Le journaliste a passé la nuit du 26 décembre à la gendarmerie, puis a été transféré à la prison de Mongo le 27 décembre, selon un massage Facebook publié par Dja FM.

Le CPJ n’a pas pu déterminer immédiatement l’origine de la plainte pour diffamation. La seule personne dont le nom a été mentionné dans le message Facebook d’Achène, qui a été effacé, était Djimet Arabi, le ministre tchadien de la justice.

Arabi a confirmé au CPJ par l’intermédiaire d’une application de messagerie qu’Achène était poursuivi pour outrage à magistrat et qu’il était en détention provisoire. Arabi n’a pas répondu aux autres questions du CPJ concernant la plainte pour diffamation.

Selon un article de Radio France Internationale, l’arrestation d’Achène a fait suite à une plainte déposée par un procureur de la république, dont le nom n’a pas été cité dans cet article.
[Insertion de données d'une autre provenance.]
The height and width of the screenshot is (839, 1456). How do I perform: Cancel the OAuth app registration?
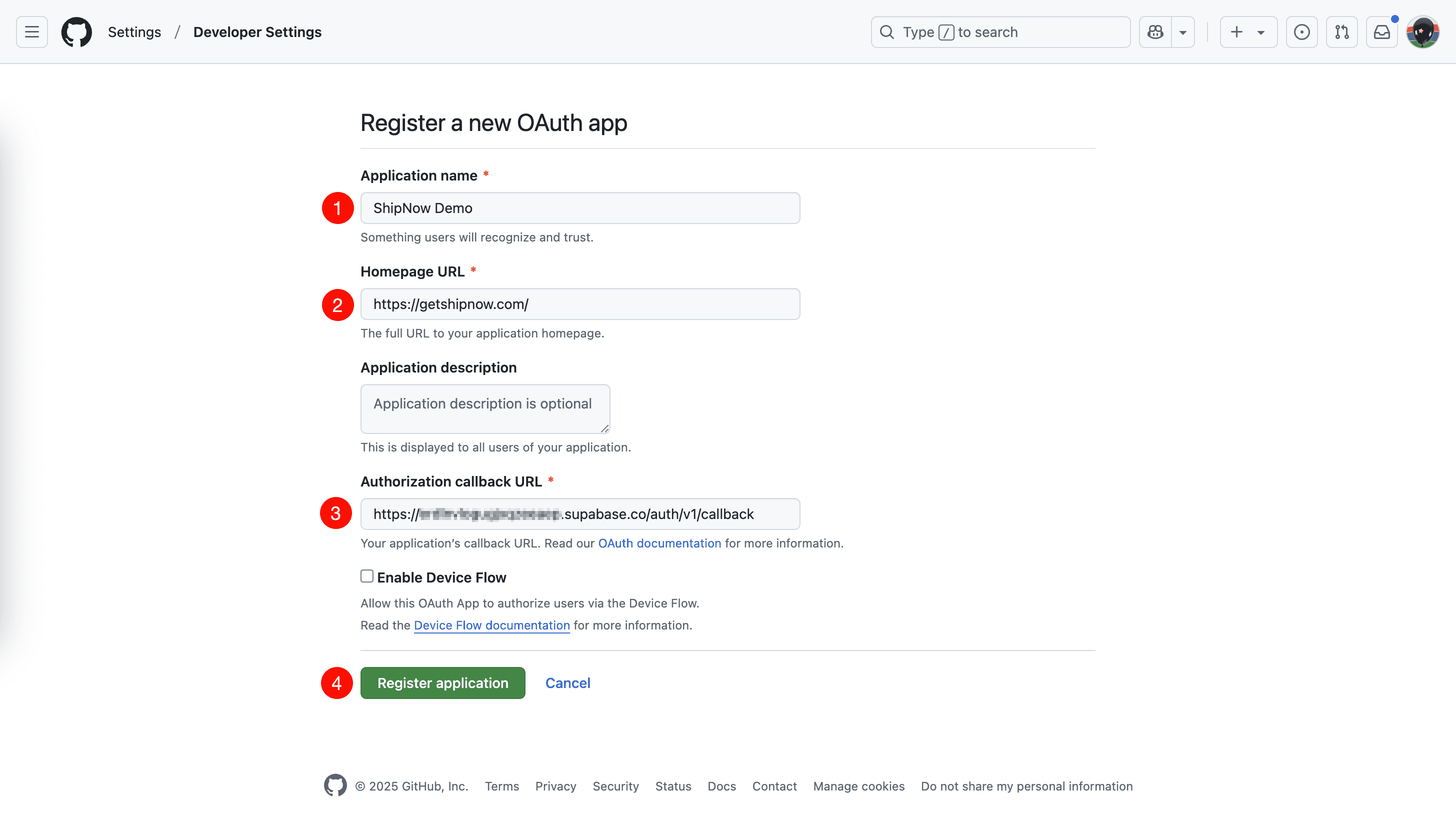tap(567, 682)
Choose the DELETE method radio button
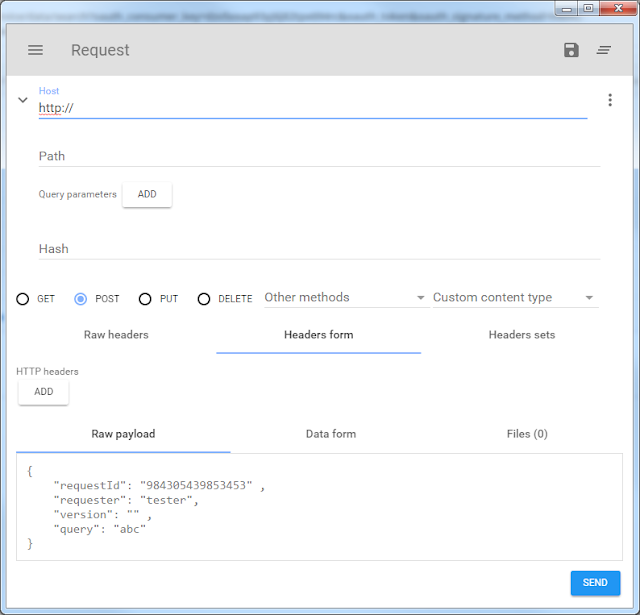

Achène est détenu en cellule d’isolement depuis le 30 décembre, selon un autre message publié par le radiodiffuseur.

Le responsable de Dja FM a déclaré au CPJ qu’Achène avait été mordu par un reptile pendant son isolement, et que son pied était depuis gonflé. Arabi a réfuté l’affirmation selon laquelle Achène était détenu en cellule d’isolement et, sans plus de précision, a dit au CPJ de ne pas s’inquiéter pour la santé du journaliste.

Les autorités avaient déjà détenu Achène le 23 décembre 2019, dans le bureau d’Atteib Mahamat, un procureur de la république de Mongo, parce que les questions posées par le journaliste sur la corruption présumée dans le système juridique local, selon un message Facebook publié par Dja FM ce jour-là.

Le CPJ a appelé Mahamat pour solliciter ses commentaires mais personne n’a répondu au téléphone.

En septembre 2019, un tribunal du Tchad a condamné Martin Inoua Doulguet, directeur de publication du journal privé Salam Info, à trois ans d’emprisonnement pour diffamation et complot suite à une plainte pour diffamation déposée par Toupta Boguena, ancien ministre tchadien de la santé, selon les recherches du CPJ.